[START OF Listed records]

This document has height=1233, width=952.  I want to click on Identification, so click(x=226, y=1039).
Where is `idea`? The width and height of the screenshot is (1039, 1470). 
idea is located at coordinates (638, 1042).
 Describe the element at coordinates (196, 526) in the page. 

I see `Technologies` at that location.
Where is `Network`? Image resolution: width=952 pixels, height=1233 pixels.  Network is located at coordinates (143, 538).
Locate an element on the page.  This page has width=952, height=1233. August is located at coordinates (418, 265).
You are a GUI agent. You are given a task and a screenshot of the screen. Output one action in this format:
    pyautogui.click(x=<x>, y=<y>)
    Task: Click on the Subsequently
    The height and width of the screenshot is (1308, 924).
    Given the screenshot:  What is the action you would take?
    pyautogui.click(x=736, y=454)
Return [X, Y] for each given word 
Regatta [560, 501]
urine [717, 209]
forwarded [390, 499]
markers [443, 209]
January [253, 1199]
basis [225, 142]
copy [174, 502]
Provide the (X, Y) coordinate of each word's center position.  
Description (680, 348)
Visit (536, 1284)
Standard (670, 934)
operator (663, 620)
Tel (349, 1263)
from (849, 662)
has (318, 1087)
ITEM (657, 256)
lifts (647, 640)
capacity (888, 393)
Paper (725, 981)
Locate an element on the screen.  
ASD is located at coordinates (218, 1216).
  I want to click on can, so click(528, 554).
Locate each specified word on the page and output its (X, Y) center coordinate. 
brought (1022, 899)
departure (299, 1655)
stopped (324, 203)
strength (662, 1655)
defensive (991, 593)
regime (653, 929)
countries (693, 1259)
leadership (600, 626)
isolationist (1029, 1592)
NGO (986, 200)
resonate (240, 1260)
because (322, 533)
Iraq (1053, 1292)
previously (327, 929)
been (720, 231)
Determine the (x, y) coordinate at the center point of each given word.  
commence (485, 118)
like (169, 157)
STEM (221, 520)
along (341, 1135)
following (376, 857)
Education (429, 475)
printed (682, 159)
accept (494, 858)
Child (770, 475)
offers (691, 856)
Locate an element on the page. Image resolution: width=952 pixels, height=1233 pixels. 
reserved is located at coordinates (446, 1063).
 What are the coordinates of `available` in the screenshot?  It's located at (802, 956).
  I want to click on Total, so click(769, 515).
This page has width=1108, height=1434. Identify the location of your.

[END OF Listed records]

§ **Brief**: Convert everything from the first of the rows down to the line containing "idea is located at coordinates (638, 1042).", both ends included, into a Markdown table with the columns No. and Text. Number each line in No., put the line itself in Text, and omit blank lines.

§ **Solution**:
| No. | Text |
|---|---|
| 1 | This document has height=1233, width=952.  I want to click on Identification, so click(x=226, y=1039). |
| 2 | Where is `idea`? The width and height of the screenshot is (1039, 1470).  |
| 3 | idea is located at coordinates (638, 1042). |